Saved entries

───

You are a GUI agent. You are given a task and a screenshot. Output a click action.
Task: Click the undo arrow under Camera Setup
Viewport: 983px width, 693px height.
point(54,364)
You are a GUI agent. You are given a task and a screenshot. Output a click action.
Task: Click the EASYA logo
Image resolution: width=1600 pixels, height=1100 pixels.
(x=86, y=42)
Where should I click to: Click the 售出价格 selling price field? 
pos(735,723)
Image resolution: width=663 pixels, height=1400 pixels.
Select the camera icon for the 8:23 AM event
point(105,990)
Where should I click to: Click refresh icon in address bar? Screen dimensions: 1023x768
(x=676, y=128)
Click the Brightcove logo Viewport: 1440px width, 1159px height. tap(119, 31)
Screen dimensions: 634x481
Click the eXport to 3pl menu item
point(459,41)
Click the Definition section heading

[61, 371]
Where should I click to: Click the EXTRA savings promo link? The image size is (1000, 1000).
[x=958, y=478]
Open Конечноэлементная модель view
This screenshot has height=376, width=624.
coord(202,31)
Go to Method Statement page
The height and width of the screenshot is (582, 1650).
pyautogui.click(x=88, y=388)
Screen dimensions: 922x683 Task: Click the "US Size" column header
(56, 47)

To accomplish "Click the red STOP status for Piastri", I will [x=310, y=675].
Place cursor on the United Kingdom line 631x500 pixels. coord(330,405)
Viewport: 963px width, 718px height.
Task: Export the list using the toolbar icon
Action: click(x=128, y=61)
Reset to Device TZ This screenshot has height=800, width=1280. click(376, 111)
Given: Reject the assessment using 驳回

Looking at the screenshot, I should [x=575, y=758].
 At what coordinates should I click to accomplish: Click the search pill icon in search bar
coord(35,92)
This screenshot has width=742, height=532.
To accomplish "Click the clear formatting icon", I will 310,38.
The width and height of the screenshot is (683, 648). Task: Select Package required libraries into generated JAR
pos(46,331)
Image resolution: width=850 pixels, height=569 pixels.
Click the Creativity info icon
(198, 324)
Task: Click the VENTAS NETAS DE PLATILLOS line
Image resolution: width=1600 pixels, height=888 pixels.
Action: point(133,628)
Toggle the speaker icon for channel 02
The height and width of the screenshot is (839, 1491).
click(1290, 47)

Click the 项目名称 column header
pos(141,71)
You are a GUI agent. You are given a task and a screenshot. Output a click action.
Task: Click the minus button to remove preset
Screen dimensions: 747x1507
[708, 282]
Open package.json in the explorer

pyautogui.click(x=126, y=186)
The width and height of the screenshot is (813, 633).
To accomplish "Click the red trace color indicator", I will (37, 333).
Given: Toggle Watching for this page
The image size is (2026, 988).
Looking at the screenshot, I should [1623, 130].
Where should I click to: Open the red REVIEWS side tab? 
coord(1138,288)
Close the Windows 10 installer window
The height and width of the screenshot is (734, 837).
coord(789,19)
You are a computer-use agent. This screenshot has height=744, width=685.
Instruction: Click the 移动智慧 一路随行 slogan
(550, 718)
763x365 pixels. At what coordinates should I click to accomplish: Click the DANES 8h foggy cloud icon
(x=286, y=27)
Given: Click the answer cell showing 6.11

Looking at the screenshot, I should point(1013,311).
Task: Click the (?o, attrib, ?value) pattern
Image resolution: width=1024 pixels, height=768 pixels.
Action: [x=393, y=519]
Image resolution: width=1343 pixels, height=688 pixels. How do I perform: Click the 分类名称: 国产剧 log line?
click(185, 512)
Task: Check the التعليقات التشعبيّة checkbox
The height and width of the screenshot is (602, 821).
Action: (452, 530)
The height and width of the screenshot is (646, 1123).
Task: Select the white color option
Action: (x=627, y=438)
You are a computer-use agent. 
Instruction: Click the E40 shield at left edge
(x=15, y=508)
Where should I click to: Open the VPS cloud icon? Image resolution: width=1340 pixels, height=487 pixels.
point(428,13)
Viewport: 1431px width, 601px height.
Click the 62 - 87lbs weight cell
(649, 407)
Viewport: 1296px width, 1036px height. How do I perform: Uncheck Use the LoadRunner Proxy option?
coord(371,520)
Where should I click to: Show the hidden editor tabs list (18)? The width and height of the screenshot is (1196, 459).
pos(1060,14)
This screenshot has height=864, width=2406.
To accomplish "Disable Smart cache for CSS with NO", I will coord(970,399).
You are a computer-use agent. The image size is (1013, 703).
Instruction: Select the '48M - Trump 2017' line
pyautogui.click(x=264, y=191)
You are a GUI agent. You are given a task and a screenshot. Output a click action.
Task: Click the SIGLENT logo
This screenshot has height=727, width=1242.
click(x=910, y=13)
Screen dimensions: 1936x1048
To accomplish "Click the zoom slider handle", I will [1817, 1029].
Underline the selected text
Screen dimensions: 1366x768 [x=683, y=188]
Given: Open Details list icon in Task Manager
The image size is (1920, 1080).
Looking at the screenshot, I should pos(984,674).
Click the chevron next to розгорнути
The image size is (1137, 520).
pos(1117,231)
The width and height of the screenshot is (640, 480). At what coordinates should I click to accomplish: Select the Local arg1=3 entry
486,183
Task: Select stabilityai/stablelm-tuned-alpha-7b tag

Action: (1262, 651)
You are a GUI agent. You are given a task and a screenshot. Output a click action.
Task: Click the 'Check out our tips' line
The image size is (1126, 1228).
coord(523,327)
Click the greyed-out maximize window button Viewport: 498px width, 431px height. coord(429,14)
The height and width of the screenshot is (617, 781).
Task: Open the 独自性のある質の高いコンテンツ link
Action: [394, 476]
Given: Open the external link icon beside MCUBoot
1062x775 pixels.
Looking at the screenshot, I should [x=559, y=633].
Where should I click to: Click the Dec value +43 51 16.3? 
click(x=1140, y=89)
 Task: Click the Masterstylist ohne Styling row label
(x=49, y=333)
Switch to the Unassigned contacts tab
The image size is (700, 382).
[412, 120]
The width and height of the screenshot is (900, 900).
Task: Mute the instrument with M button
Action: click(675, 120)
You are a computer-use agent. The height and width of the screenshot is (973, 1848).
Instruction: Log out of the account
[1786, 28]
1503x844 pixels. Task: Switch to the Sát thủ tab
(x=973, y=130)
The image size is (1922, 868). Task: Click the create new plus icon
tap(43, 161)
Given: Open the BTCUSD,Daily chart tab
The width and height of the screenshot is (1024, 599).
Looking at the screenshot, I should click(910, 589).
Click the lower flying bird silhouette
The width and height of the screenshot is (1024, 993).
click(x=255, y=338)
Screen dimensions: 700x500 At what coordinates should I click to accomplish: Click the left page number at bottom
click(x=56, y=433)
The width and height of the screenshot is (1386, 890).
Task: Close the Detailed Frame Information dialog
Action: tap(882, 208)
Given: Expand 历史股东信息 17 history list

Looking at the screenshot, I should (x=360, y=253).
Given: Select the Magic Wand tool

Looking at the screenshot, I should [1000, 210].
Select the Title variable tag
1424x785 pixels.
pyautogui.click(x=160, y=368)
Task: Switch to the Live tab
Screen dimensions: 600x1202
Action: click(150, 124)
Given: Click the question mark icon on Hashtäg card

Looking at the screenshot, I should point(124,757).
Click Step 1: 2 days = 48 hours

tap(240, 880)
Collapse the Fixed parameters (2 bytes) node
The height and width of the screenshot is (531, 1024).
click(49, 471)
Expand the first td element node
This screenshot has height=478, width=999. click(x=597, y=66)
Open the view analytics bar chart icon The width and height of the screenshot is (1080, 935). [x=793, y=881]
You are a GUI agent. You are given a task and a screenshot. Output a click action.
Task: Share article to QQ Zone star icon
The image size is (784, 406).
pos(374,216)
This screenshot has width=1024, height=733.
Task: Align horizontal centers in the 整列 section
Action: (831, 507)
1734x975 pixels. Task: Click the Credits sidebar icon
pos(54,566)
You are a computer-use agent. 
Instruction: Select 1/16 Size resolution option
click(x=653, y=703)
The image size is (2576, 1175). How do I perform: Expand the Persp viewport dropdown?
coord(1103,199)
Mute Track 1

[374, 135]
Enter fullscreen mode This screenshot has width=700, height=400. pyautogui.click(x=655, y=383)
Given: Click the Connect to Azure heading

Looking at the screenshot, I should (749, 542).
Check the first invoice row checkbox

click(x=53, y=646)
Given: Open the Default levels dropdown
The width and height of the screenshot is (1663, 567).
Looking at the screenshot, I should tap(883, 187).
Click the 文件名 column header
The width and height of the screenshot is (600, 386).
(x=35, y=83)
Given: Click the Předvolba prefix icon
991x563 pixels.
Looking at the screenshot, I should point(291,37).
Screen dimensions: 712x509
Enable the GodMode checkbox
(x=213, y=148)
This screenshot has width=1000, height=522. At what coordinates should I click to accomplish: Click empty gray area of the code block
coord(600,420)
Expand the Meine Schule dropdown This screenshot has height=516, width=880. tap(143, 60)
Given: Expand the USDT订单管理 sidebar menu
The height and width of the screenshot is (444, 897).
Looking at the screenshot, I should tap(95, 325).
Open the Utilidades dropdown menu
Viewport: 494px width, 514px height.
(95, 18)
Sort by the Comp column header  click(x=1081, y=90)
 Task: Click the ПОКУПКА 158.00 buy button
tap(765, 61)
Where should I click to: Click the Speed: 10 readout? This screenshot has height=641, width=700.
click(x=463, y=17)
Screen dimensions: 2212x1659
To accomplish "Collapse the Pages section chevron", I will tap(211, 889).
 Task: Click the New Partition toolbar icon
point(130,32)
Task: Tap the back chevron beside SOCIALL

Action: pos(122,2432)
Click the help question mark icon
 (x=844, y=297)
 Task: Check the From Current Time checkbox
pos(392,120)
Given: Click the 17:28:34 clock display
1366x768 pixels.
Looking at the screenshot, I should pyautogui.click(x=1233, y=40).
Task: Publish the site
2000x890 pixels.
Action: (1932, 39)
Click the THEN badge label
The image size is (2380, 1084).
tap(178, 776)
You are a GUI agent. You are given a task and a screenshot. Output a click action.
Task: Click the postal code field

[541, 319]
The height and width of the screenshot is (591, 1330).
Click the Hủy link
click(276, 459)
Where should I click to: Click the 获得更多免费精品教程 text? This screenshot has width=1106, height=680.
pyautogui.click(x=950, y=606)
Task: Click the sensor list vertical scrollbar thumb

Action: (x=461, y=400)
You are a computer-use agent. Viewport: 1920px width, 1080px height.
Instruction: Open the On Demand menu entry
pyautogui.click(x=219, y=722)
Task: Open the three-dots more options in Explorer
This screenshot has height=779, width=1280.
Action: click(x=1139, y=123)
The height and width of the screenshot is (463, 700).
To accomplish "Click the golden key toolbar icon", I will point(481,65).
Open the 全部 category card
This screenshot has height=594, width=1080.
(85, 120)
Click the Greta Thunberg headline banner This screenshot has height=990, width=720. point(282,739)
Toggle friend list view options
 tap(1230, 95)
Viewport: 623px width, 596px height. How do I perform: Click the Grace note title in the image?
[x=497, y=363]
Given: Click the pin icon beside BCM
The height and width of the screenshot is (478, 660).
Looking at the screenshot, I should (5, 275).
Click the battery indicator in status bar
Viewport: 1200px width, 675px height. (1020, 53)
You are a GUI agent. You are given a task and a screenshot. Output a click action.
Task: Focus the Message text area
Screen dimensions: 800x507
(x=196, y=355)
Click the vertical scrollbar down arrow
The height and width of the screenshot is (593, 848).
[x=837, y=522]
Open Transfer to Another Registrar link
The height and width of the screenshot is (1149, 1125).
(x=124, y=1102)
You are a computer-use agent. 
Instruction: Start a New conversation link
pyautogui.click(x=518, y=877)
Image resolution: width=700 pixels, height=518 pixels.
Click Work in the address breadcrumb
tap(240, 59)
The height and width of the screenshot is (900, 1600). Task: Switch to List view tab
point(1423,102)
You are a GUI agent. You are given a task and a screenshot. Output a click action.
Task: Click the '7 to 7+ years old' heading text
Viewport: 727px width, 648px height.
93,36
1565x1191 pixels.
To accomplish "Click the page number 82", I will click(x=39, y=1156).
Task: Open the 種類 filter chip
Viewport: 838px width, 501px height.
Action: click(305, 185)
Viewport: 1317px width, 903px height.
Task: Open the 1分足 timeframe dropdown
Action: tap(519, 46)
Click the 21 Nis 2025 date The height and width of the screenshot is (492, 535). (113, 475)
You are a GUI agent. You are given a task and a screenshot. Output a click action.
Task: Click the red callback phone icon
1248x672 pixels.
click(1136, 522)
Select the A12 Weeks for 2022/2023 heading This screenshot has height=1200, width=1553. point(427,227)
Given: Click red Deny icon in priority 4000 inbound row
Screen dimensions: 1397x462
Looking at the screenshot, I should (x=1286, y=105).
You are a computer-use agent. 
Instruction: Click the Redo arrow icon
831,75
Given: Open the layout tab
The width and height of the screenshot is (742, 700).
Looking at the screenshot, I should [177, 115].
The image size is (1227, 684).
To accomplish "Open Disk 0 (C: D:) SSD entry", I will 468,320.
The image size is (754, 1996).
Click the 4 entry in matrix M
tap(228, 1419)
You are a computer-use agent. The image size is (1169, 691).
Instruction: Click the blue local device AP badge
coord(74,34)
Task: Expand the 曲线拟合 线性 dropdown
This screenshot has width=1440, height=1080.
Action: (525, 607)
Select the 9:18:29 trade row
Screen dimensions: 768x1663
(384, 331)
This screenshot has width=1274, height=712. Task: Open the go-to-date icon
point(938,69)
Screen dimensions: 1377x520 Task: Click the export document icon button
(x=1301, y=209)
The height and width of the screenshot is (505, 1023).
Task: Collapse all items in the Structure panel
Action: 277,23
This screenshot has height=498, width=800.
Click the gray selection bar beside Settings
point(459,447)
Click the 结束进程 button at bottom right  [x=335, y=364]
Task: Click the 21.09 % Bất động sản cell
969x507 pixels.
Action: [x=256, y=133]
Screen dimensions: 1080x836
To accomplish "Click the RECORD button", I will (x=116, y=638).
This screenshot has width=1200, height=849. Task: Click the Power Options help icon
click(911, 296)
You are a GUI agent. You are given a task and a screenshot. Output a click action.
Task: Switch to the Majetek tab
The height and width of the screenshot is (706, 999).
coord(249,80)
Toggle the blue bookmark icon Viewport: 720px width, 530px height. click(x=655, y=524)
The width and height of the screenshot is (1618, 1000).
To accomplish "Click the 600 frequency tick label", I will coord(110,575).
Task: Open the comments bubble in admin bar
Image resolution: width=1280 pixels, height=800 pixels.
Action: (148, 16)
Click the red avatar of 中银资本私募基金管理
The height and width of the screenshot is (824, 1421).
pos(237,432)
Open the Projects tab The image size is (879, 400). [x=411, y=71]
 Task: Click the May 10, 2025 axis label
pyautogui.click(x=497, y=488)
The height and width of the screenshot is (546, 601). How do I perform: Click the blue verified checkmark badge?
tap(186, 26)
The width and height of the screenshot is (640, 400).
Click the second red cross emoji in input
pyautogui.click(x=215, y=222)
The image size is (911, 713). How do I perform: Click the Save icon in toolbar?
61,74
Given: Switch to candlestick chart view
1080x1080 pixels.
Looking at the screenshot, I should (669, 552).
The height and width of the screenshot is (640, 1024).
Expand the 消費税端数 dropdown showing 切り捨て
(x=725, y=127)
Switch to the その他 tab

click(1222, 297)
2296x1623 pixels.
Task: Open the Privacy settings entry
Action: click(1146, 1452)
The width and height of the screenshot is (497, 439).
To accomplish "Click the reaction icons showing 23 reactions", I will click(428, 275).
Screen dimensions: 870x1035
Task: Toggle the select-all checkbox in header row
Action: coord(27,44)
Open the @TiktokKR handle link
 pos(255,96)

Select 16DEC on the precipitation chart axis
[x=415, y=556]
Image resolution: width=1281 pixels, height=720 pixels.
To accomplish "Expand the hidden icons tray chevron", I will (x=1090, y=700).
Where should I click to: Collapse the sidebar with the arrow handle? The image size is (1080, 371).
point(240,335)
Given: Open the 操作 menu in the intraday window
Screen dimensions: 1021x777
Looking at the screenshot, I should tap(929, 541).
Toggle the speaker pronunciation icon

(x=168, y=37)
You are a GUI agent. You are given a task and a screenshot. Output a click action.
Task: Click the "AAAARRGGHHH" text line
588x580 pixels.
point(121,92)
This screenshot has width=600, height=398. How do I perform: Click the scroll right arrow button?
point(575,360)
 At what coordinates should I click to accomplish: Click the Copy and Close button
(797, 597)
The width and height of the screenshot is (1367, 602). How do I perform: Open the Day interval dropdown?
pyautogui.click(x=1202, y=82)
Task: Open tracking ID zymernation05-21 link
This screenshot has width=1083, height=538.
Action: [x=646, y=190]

───

▶ [Instructions to follow]: From the records above, retype only the lines starting at the line that contains "Reset to Device" and ending at the line that contains "This screenshot has width=742, height=532.", both included.

▶ [Problem solution]:
Reset to Device TZ This screenshot has height=800, width=1280. click(376, 111)
Given: Reject the assessment using 驳回

Looking at the screenshot, I should [x=575, y=758].
 At what coordinates should I click to accomplish: Click the search pill icon in search bar
coord(35,92)
This screenshot has width=742, height=532.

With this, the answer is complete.